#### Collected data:
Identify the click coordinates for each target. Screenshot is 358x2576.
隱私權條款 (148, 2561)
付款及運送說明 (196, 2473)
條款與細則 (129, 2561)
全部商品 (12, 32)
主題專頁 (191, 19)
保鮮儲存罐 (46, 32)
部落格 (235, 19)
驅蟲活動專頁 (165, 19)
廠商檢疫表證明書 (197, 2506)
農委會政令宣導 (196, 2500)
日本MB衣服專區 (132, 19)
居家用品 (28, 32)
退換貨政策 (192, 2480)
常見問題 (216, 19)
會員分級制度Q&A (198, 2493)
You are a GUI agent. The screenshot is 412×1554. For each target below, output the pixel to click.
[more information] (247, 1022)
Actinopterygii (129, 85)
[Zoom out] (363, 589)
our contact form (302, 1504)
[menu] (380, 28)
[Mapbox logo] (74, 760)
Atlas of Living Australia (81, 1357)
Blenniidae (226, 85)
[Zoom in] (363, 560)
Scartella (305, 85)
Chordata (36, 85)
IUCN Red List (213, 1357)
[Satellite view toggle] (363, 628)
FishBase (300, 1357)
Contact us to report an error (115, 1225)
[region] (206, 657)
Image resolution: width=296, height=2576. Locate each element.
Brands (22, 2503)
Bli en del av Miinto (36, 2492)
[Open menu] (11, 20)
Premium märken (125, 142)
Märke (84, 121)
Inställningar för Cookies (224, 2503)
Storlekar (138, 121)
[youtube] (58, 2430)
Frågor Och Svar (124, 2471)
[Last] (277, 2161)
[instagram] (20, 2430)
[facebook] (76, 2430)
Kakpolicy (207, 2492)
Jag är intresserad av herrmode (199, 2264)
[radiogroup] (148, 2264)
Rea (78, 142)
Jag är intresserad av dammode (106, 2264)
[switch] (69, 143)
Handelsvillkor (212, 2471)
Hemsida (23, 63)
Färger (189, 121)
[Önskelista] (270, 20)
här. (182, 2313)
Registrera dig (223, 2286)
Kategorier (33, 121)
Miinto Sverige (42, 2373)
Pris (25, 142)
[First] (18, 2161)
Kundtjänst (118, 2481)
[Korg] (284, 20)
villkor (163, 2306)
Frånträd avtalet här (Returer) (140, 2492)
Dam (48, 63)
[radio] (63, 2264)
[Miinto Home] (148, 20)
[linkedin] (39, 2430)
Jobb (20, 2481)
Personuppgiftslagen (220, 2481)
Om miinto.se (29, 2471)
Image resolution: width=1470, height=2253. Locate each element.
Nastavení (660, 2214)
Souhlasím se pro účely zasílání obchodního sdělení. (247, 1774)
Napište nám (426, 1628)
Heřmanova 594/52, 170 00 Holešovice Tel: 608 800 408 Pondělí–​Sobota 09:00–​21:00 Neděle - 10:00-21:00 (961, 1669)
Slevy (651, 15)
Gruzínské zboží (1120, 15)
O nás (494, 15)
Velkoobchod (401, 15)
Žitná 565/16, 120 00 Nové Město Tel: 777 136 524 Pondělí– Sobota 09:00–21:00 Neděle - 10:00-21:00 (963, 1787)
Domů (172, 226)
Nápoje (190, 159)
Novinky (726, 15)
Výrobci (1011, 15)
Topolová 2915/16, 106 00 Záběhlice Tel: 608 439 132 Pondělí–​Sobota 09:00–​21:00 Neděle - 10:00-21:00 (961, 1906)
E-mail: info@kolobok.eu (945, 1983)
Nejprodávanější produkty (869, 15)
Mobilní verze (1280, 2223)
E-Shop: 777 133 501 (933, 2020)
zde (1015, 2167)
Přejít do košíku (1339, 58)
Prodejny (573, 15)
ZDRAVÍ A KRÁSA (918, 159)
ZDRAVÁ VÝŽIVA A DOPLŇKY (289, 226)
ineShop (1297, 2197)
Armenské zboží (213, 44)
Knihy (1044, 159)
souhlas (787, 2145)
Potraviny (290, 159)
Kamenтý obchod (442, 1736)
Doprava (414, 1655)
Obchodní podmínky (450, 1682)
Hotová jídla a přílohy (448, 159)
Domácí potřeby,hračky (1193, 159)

#### TASK TO CARRY OUT:
In the entries above, the lines between the one holding "IUCN Red List (213, 1357)" and the one holding "Bli en del av Miinto (36, 2492)", inclusive, are to be printed exactly as written, and those alone.

#### ANSWER:
IUCN Red List (213, 1357)
[Satellite view toggle] (363, 628)
FishBase (300, 1357)
Contact us to report an error (115, 1225)
[region] (206, 657)
Image resolution: width=296, height=2576. Locate each element.
Brands (22, 2503)
Bli en del av Miinto (36, 2492)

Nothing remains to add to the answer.